(Exercise directions)
Rewrite the records below as a numbered list, leaving out the blank lines.

▽

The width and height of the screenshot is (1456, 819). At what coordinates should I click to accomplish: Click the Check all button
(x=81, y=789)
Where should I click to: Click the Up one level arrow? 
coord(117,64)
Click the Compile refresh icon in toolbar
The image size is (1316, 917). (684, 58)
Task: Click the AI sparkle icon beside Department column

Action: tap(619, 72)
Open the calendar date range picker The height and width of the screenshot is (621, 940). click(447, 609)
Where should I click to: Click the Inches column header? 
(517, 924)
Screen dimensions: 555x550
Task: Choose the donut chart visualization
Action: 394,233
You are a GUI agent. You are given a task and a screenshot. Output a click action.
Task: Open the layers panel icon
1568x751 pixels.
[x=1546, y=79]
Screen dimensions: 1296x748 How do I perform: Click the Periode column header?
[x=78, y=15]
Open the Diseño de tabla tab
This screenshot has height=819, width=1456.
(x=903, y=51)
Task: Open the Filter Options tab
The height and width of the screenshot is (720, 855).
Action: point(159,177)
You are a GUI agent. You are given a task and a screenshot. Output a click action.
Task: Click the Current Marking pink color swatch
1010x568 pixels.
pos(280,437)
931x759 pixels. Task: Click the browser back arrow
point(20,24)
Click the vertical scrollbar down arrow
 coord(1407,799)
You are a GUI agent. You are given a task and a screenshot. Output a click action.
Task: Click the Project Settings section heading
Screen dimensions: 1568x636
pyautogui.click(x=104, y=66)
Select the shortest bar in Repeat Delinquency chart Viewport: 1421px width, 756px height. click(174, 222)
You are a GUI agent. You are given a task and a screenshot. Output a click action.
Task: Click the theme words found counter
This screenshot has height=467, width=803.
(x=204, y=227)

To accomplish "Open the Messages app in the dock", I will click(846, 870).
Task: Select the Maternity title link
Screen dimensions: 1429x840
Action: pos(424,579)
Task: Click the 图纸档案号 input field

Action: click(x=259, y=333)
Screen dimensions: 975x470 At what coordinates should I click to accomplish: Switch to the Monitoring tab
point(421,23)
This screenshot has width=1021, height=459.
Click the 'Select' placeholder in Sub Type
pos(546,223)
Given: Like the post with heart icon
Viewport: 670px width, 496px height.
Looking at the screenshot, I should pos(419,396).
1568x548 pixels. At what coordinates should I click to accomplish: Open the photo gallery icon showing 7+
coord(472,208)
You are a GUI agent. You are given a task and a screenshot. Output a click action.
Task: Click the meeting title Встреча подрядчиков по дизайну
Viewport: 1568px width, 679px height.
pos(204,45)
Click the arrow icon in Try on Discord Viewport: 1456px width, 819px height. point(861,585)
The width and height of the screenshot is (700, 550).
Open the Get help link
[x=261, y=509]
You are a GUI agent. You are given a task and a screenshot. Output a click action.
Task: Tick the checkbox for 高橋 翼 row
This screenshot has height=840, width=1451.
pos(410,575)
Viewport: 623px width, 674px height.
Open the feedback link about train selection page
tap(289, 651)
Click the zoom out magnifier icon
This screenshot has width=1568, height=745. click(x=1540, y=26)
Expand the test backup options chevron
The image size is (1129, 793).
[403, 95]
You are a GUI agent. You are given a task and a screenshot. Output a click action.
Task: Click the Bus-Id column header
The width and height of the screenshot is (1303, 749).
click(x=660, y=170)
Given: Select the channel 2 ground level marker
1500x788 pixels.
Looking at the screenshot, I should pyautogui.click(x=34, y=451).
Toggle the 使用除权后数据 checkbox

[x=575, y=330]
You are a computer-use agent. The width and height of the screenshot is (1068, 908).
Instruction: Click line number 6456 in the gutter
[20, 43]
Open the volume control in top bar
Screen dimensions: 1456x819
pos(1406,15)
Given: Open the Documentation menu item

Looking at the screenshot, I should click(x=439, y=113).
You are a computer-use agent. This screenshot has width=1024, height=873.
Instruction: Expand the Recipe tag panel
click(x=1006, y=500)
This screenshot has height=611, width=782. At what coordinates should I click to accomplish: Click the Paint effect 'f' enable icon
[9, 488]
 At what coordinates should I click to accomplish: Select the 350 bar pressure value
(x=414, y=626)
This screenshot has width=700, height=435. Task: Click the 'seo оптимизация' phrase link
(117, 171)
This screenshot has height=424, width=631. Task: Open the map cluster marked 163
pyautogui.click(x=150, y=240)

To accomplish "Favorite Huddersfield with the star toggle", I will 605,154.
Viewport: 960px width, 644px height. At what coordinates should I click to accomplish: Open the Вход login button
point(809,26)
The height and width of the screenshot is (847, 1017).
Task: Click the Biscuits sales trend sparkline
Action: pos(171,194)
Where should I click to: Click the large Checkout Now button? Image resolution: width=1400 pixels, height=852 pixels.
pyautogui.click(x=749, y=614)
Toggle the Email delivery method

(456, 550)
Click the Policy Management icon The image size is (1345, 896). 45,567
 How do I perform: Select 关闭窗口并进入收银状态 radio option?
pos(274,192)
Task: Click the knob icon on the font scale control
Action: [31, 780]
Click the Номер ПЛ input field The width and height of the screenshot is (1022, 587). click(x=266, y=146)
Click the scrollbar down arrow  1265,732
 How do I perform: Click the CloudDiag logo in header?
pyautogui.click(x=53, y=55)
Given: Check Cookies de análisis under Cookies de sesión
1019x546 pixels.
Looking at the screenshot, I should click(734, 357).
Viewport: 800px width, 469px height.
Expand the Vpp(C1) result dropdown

△

(Solution to this exercise)
1. The width and height of the screenshot is (1456, 819). At what coordinates should I click to accomplish: Click the Check all button
2. (x=81, y=789)
3. Where should I click to: Click the Up one level arrow? 
4. coord(117,64)
5. Click the Compile refresh icon in toolbar
6. The image size is (1316, 917). (684, 58)
7. Task: Click the AI sparkle icon beside Department column
8. Action: tap(619, 72)
9. Open the calendar date range picker The height and width of the screenshot is (621, 940). click(447, 609)
10. Where should I click to: Click the Inches column header? 
11. (517, 924)
12. Screen dimensions: 555x550
13. Task: Choose the donut chart visualization
14. Action: 394,233
15. You are a GUI agent. You are given a task and a screenshot. Output a click action.
16. Task: Open the layers panel icon
17. 1568x751 pixels.
18. [x=1546, y=79]
19. Screen dimensions: 1296x748 How do I perform: Click the Periode column header?
20. [x=78, y=15]
21. Open the Diseño de tabla tab
22. This screenshot has height=819, width=1456.
23. (x=903, y=51)
24. Task: Open the Filter Options tab
25. The height and width of the screenshot is (720, 855).
26. Action: point(159,177)
27. You are a GUI agent. You are given a task and a screenshot. Output a click action.
28. Task: Click the Current Marking pink color swatch
29. 1010x568 pixels.
30. pos(280,437)
31. 931x759 pixels. Task: Click the browser back arrow
32. point(20,24)
33. Click the vertical scrollbar down arrow
34.  coord(1407,799)
35. You are a GUI agent. You are given a task and a screenshot. Output a click action.
36. Task: Click the Project Settings section heading
37. Screen dimensions: 1568x636
38. pyautogui.click(x=104, y=66)
39. Select the shortest bar in Repeat Delinquency chart Viewport: 1421px width, 756px height. click(174, 222)
40. You are a GUI agent. You are given a task and a screenshot. Output a click action.
41. Task: Click the theme words found counter
42. This screenshot has height=467, width=803.
43. (x=204, y=227)
44. To accomplish "Open the Messages app in the dock", I will click(846, 870).
45. Task: Select the Maternity title link
46. Screen dimensions: 1429x840
47. Action: pos(424,579)
48. Task: Click the 图纸档案号 input field
49. Action: click(x=259, y=333)
50. Screen dimensions: 975x470 At what coordinates should I click to accomplish: Switch to the Monitoring tab
51. point(421,23)
52. This screenshot has width=1021, height=459.
53. Click the 'Select' placeholder in Sub Type
54. pos(546,223)
55. Given: Like the post with heart icon
56. Viewport: 670px width, 496px height.
57. Looking at the screenshot, I should pos(419,396).
58. 1568x548 pixels. At what coordinates should I click to accomplish: Open the photo gallery icon showing 7+
59. coord(472,208)
60. You are a GUI agent. You are given a task and a screenshot. Output a click action.
61. Task: Click the meeting title Встреча подрядчиков по дизайну
62. Viewport: 1568px width, 679px height.
63. pos(204,45)
64. Click the arrow icon in Try on Discord Viewport: 1456px width, 819px height. point(861,585)
65. The width and height of the screenshot is (700, 550).
66. Open the Get help link
67. [x=261, y=509]
68. You are a GUI agent. You are given a task and a screenshot. Output a click action.
69. Task: Tick the checkbox for 高橋 翼 row
70. This screenshot has height=840, width=1451.
71. pos(410,575)
72. Viewport: 623px width, 674px height.
73. Open the feedback link about train selection page
74. tap(289, 651)
75. Click the zoom out magnifier icon
76. This screenshot has width=1568, height=745. click(x=1540, y=26)
77. Expand the test backup options chevron
78. The image size is (1129, 793).
79. [403, 95]
80. You are a GUI agent. You are given a task and a screenshot. Output a click action.
81. Task: Click the Bus-Id column header
82. The width and height of the screenshot is (1303, 749).
83. click(x=660, y=170)
84. Given: Select the channel 2 ground level marker
85. 1500x788 pixels.
86. Looking at the screenshot, I should pyautogui.click(x=34, y=451).
87. Toggle the 使用除权后数据 checkbox
88. [x=575, y=330]
89. You are a computer-use agent. The width and height of the screenshot is (1068, 908).
90. Instruction: Click line number 6456 in the gutter
91. [20, 43]
92. Open the volume control in top bar
93. Screen dimensions: 1456x819
94. pos(1406,15)
95. Given: Open the Documentation menu item
96. Looking at the screenshot, I should click(x=439, y=113).
97. You are a computer-use agent. This screenshot has width=1024, height=873.
98. Instruction: Expand the Recipe tag panel
99. click(x=1006, y=500)
100. This screenshot has height=611, width=782. At what coordinates should I click to accomplish: Click the Paint effect 'f' enable icon
101. [9, 488]
102.  At what coordinates should I click to accomplish: Select the 350 bar pressure value
103. (x=414, y=626)
104. This screenshot has width=700, height=435. Task: Click the 'seo оптимизация' phrase link
105. (117, 171)
106. This screenshot has height=424, width=631. Task: Open the map cluster marked 163
107. pyautogui.click(x=150, y=240)
108. To accomplish "Favorite Huddersfield with the star toggle", I will 605,154.
109. Viewport: 960px width, 644px height. At what coordinates should I click to accomplish: Open the Вход login button
110. point(809,26)
111. The height and width of the screenshot is (847, 1017).
112. Task: Click the Biscuits sales trend sparkline
113. Action: pos(171,194)
114. Where should I click to: Click the large Checkout Now button? Image resolution: width=1400 pixels, height=852 pixels.
115. pyautogui.click(x=749, y=614)
116. Toggle the Email delivery method
117. (456, 550)
118. Click the Policy Management icon The image size is (1345, 896). 45,567
119.  How do I perform: Select 关闭窗口并进入收银状态 radio option?
120. pos(274,192)
121. Task: Click the knob icon on the font scale control
122. Action: [31, 780]
123. Click the Номер ПЛ input field The width and height of the screenshot is (1022, 587). click(x=266, y=146)
124. Click the scrollbar down arrow  1265,732
125.  How do I perform: Click the CloudDiag logo in header?
126. pyautogui.click(x=53, y=55)
127. Given: Check Cookies de análisis under Cookies de sesión
128. 1019x546 pixels.
129. Looking at the screenshot, I should click(734, 357).
130. Viewport: 800px width, 469px height.
131. Expand the Vpp(C1) result dropdown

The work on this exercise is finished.